# To do
Transcribe each entry so that nothing differs from the original.

# Material for the task
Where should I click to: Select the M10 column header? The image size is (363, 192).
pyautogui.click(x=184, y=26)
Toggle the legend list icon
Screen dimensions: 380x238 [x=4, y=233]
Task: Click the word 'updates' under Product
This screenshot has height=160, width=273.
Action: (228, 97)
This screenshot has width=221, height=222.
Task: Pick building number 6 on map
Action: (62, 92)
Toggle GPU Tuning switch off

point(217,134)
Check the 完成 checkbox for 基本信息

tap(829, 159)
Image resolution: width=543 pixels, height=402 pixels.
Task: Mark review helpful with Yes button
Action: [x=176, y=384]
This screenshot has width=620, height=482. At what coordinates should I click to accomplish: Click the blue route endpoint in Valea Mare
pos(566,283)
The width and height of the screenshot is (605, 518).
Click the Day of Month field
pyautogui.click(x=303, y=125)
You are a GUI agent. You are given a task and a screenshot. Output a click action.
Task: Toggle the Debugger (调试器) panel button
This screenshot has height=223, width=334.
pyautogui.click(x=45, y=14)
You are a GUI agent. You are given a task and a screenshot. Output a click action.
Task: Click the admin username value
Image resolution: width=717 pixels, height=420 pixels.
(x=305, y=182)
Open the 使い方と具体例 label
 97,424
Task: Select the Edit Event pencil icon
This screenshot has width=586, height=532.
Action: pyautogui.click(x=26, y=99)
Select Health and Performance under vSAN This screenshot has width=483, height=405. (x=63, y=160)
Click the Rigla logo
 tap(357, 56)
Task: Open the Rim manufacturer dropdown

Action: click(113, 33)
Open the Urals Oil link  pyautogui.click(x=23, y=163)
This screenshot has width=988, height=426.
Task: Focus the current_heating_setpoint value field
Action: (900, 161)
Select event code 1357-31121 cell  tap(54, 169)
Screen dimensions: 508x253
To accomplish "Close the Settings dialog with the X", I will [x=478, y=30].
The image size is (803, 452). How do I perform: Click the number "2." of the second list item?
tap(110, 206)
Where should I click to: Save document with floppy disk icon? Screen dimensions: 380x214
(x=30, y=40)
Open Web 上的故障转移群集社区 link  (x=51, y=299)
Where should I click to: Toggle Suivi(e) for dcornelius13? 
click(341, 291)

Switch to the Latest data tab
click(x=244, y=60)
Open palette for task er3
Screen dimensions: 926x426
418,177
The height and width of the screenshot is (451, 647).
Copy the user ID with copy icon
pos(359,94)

# Answer
Where should I click to: Select the M10 column header? The image size is (363, 192).
pyautogui.click(x=184, y=26)
Toggle the legend list icon
Screen dimensions: 380x238 [x=4, y=233]
Task: Click the word 'updates' under Product
This screenshot has height=160, width=273.
Action: (228, 97)
This screenshot has width=221, height=222.
Task: Pick building number 6 on map
Action: (62, 92)
Toggle GPU Tuning switch off

point(217,134)
Check the 完成 checkbox for 基本信息

tap(829, 159)
Image resolution: width=543 pixels, height=402 pixels.
Task: Mark review helpful with Yes button
Action: [x=176, y=384]
This screenshot has width=620, height=482. At what coordinates should I click to accomplish: Click the blue route endpoint in Valea Mare
pos(566,283)
The width and height of the screenshot is (605, 518).
Click the Day of Month field
pyautogui.click(x=303, y=125)
You are a GUI agent. You are given a task and a screenshot. Output a click action.
Task: Toggle the Debugger (调试器) panel button
This screenshot has height=223, width=334.
pyautogui.click(x=45, y=14)
You are a GUI agent. You are given a task and a screenshot. Output a click action.
Task: Click the admin username value
Image resolution: width=717 pixels, height=420 pixels.
(x=305, y=182)
Open the 使い方と具体例 label
 97,424
Task: Select the Edit Event pencil icon
This screenshot has width=586, height=532.
Action: pyautogui.click(x=26, y=99)
Select Health and Performance under vSAN This screenshot has width=483, height=405. (x=63, y=160)
Click the Rigla logo
 tap(357, 56)
Task: Open the Rim manufacturer dropdown

Action: click(113, 33)
Open the Urals Oil link  pyautogui.click(x=23, y=163)
This screenshot has width=988, height=426.
Task: Focus the current_heating_setpoint value field
Action: (900, 161)
Select event code 1357-31121 cell  tap(54, 169)
Screen dimensions: 508x253
To accomplish "Close the Settings dialog with the X", I will [x=478, y=30].
The image size is (803, 452). How do I perform: Click the number "2." of the second list item?
tap(110, 206)
Where should I click to: Save document with floppy disk icon? Screen dimensions: 380x214
(x=30, y=40)
Open Web 上的故障转移群集社区 link  (x=51, y=299)
Where should I click to: Toggle Suivi(e) for dcornelius13? 
click(341, 291)

Switch to the Latest data tab
click(x=244, y=60)
Open palette for task er3
Screen dimensions: 926x426
418,177
The height and width of the screenshot is (451, 647).
Copy the user ID with copy icon
pos(359,94)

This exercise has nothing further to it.